Bhataramedia.com – Para ahli biologi terkemuka dari University of Toronto telah memimpin penelitian mengenai sel yang mengatur fungsi otak yang tepat. Mereka telah mengidentifikasi dan menemukan letak “pemain kunci” yang tindakannya berkontribusi terhadap pennyakit seperti epilepsi dan skizofrenia. Penemuan ini merupakan langkah besar menuju pengembangan pengobatan yang lebih baik untuk penyakit tersebut dan gangguan neurologis lainnya.
“Neuron di otak berkomunikasi dengan neuron lainnya melalui sinapsis, komunikasi yang dapat merangsang atau menghambat neuron lain,” kata Profesor Melanie Woodin dari Department of Cell and Systems Biology di University of Toronto (U of T), peneliti utama dari penelitian yang diterbitkan hari ini di Cell Reports.
“Ketidakseimbangan antara tingkat eksitasi dan inhibisi menyebabkan kesalahan fungsi otak dan dapat menghasilkan kejang. Kami telah mengidentifikasi suatu kompleks protein yang dapat mengatur keseimbangan eksitasi-inhibisi pada tingkat sel,” lanjut Woodin, seperti dilansir dari rilis berita University of Toronto (5/6/2014).
Kompleks protein yang terdiri dari tiga protein kunci (KCC2, Neto2 dan GluK2) ini diperlukan untuk penghambatan dan rangsangan komunikasi sinaptik.
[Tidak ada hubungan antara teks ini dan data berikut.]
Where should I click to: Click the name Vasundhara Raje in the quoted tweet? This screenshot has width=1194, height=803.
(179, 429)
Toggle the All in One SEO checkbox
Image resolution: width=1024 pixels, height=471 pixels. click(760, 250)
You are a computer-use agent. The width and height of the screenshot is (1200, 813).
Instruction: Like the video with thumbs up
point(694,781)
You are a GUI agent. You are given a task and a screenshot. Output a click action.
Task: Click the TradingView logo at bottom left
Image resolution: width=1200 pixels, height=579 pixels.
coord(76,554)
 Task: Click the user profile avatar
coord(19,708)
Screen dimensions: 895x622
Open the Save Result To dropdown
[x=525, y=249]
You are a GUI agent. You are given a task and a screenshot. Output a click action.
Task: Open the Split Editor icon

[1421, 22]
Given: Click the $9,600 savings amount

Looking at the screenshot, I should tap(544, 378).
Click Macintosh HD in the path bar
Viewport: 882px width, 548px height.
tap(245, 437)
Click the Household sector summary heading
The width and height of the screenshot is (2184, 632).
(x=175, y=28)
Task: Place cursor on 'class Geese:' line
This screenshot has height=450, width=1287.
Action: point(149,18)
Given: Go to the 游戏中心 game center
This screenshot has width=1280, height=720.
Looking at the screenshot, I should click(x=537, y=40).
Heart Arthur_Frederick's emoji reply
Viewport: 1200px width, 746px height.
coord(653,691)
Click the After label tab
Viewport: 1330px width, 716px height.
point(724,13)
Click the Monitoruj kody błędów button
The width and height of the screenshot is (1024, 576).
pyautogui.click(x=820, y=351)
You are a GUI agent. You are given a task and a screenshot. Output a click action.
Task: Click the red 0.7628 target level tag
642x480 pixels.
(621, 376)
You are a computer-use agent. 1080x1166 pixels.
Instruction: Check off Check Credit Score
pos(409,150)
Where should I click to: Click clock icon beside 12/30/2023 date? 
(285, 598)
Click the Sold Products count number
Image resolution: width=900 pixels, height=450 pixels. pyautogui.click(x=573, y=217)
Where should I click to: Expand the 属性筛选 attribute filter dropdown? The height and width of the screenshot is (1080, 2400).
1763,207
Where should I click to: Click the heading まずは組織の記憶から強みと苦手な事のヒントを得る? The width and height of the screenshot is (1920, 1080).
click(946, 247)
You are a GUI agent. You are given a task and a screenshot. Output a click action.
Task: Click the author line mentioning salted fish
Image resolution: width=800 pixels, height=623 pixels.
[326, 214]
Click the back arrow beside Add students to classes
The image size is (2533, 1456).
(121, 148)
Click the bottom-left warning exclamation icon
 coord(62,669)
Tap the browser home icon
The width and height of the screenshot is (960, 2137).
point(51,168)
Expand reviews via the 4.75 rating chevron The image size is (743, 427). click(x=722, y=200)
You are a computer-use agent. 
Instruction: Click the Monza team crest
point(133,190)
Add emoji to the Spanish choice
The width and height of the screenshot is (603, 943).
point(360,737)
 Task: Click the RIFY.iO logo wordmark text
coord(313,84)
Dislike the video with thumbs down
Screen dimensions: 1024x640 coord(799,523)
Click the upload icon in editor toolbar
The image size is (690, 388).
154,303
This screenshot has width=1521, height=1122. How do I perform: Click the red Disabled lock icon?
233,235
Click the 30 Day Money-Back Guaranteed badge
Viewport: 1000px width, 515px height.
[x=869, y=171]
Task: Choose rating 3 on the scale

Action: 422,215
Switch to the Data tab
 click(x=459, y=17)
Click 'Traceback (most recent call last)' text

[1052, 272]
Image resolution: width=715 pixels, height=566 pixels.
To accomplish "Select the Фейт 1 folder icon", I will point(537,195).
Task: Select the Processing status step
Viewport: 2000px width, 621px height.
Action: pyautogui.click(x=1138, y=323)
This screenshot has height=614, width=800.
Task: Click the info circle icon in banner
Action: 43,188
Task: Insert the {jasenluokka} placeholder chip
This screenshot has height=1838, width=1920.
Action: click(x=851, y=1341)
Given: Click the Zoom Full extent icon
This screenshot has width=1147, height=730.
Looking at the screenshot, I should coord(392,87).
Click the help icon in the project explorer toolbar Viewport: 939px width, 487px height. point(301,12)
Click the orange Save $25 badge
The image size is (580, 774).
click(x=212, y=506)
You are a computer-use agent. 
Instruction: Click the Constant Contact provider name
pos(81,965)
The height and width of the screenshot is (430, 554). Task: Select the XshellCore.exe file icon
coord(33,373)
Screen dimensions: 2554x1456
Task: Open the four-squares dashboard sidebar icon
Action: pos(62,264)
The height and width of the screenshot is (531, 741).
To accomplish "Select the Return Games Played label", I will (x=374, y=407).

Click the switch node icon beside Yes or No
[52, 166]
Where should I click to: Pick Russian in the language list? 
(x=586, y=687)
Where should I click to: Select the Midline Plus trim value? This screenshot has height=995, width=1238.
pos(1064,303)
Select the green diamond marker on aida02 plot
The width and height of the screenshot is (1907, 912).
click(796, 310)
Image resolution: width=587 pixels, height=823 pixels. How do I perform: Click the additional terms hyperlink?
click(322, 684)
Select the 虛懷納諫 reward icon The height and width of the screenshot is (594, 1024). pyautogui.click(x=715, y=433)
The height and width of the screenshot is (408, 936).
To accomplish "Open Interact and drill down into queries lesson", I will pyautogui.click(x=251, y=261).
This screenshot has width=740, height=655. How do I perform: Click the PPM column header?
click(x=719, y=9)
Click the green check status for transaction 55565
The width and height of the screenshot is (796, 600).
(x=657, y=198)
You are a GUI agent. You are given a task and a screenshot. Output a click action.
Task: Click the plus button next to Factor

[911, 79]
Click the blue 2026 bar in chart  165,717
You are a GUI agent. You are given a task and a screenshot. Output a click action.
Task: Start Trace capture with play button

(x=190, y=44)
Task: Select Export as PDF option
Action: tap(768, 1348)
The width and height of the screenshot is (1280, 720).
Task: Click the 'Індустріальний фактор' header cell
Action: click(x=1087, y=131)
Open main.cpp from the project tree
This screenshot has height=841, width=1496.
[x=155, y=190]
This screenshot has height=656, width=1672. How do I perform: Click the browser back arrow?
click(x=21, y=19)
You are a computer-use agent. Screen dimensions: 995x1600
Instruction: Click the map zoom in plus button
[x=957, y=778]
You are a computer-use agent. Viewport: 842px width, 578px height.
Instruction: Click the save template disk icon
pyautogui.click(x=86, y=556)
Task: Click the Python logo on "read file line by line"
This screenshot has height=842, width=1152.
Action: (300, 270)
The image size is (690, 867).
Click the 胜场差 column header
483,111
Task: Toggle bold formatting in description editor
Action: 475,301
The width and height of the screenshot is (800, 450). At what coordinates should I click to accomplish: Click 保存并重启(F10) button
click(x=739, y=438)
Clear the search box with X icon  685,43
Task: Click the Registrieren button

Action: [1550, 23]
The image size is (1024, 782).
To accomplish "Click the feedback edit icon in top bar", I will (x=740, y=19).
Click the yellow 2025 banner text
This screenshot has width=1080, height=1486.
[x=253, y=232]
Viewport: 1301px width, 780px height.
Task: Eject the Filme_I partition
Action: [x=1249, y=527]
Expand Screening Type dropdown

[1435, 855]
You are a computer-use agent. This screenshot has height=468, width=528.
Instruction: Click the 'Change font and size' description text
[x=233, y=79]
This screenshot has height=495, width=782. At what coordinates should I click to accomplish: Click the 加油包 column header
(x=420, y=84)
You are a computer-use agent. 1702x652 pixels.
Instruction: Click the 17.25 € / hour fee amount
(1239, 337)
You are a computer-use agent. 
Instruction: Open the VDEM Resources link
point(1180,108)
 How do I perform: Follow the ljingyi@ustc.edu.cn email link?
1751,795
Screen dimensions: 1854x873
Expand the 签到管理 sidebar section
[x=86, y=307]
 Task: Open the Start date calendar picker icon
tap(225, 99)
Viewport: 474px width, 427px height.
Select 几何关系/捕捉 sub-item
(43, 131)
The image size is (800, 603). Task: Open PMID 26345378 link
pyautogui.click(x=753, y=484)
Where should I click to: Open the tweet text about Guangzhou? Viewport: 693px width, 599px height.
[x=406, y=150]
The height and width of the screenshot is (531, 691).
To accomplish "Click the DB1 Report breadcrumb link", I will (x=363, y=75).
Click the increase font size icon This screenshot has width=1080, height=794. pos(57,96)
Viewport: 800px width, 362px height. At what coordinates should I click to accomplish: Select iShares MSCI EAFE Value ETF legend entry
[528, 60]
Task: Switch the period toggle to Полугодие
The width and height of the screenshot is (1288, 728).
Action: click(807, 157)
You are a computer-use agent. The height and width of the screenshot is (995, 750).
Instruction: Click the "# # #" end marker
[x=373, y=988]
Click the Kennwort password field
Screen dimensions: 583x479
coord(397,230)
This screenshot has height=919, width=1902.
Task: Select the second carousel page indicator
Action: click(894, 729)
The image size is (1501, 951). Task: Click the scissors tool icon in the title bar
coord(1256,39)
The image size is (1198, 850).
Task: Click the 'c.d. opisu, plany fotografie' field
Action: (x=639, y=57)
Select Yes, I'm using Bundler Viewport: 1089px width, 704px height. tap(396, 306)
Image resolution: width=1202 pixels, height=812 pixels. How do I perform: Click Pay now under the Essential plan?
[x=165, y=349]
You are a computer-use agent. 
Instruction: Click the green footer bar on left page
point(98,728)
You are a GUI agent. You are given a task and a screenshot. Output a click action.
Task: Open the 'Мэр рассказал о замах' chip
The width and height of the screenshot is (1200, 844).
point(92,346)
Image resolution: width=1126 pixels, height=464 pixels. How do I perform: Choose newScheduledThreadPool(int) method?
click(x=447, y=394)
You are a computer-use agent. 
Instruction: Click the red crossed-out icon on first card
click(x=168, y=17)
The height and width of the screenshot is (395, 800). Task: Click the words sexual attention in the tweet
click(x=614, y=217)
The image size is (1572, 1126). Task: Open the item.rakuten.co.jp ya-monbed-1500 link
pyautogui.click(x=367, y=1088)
KCC2 diperlukan untuk impuls inhibisi, GluK2 adalah reseptor untuk pemancar rangsangan glutamat dan Neto2 adalah protein tambahan yang berinteraksi dengan KCC2 dan GluK2. Penemuan dari ketiga kompleks protein ini merupakan suatu wawasan yang baru karena sebelumnya diyakini bahwa KCC2 dan GluK2 berada di dalam kompartemen yang terpisah dari sel dan bertindak secara independen satu sama lain.
“Menemukan bahwa mereka semua secara langsung berinteraksi dan dapat saling mengatur fungsi satu sama lain dapat mengungkapkan suatu sistem yang dapat memediasi keseimbangan eksitasi-inhibisi antara neuron sendiri,” kata Vivek Mahadevan, seorang kandidat Ph.D.di dalam kelompok Woodin dan penulis utama studi ini.
Mahadevan dan rekan-rekannya membuat penemuan ini melalui analisis biokimia, pencitraan fluoresensi dan percobaan elektrofisiologi pada otak tikus. Teknik yang paling bermanfaat adalah penerapan sistem gel sensitif yang canggih untuk menentukan kompleks protein asli di dalam neuron. Teknik ini disebut Blue Native PAGE. Proses ini menyediakan kondisi biokimia yang diperlukan untuk menjaga kompleks protein yang biasanya ada pada neuron. Blue Native PAGE lebih menguntungkan bila dibandingkan gel elektroforesis standar, di mana protein dapat dipisahkan dari kompleks protein normal mereka berdasarkan berat molekulnya.
“Hasil dari analisis telah mengungkapkan protein yang dapat ditargetkan oleh produsen obat untuk memperbaiki ketidakseimbangan yang terjadi pada gangguan neurologis seperti epilepsi, gangguan spektrum autisme, skizofrenia dan nyeri neuropatik,” kata Woodin. “Tidak ada obat untuk epilepsi; perawatan terbaik yang tersedia hanya mengontrol efeknya, seperti kejang-kejang. Kita sekarang dapat membayangkan untuk mencegah penyakit-penyakit tersebut di masa depan,” tambah dia.
“Mekanisme selular yang menentukan keseimbangan eksitasi-inhibisi merupakan hal yang perlu diidentifikasi. Sekarang kita mengetahui peran kunci yang dimainkan oleh KCC2 di dalam memediasi aktivitas rangsangan. Penelitian lebih lanjut dapat dilakukan untuk memahami disfungsi yang terjadi sesekali dan bagaimana hal itu juga dapat diatur oleh impuls rangsangan,” pungkas Mahadevan.
Referensi Jurnal :
Vivek Mahadevan, Jessica C. Pressey, Brooke A. Acton, Pavel Uvarov, Michelle Y. Huang, Jonah Chevrier, Andrew Puchalski, Caiwei M. Li, Evgueni A. Ivakine, Matti S. Airaksinen, Eric Delpire, Roderick R. McInnes, Melanie A. Woodin. 2014. Kainate Receptors Coexist in a Functional Complex with KCC2 and Regulate Chloride Homeostasis in Hippocampal Neurons. Cell Reports. DOI: 10.1016/j.celrep.2014.05.022.